--- ITEMS ---

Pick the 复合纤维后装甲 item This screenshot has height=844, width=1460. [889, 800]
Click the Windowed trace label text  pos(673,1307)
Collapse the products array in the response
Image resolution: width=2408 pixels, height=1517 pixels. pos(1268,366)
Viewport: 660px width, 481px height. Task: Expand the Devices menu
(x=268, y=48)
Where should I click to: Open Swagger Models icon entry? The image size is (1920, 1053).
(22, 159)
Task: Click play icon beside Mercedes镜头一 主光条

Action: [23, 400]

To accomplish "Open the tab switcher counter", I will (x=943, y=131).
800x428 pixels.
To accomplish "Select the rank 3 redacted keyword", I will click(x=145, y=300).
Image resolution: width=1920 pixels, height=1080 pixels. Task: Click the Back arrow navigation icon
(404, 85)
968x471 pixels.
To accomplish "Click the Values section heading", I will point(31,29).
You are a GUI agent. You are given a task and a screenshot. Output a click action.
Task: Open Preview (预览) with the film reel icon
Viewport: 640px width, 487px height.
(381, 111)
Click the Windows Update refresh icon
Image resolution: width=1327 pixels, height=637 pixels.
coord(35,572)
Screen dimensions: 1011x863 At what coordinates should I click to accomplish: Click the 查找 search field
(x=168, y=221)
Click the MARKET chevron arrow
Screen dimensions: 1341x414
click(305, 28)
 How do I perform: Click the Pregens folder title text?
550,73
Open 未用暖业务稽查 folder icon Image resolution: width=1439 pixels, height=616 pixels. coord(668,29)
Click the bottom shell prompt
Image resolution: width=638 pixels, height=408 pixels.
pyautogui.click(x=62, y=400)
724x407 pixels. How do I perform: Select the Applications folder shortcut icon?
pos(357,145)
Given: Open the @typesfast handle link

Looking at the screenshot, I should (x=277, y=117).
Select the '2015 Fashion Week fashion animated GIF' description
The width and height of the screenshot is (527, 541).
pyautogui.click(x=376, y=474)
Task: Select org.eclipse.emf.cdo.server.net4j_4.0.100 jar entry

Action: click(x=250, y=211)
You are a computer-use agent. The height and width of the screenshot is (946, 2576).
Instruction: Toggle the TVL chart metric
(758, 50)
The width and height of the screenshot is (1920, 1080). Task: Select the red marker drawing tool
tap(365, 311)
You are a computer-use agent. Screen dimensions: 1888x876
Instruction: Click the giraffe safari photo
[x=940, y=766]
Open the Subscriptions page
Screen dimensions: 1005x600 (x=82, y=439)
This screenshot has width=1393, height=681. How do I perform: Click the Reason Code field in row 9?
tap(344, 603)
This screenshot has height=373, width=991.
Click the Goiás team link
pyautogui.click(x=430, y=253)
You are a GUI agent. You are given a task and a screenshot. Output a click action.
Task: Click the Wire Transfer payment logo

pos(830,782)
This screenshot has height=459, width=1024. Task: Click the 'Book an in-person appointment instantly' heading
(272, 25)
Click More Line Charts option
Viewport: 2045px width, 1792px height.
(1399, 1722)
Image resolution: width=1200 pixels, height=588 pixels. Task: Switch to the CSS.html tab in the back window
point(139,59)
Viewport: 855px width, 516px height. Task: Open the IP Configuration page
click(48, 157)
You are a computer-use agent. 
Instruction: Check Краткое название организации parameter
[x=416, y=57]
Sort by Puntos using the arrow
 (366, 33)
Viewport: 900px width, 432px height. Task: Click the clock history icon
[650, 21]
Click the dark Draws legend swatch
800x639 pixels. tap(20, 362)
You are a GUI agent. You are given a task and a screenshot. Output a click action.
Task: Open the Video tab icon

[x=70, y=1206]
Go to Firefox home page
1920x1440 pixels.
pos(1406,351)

---

AIM OF THE TASK –
Rewrite the listing from its first line through the line containing "(x=268, y=48)", inclusive, changing "products" to "orders" and leaving everything else unchanged.

EXERCISE OUTPUT –
Pick the 复合纤维后装甲 item This screenshot has height=844, width=1460. [889, 800]
Click the Windowed trace label text  pos(673,1307)
Collapse the orders array in the response
Image resolution: width=2408 pixels, height=1517 pixels. pos(1268,366)
Viewport: 660px width, 481px height. Task: Expand the Devices menu
(x=268, y=48)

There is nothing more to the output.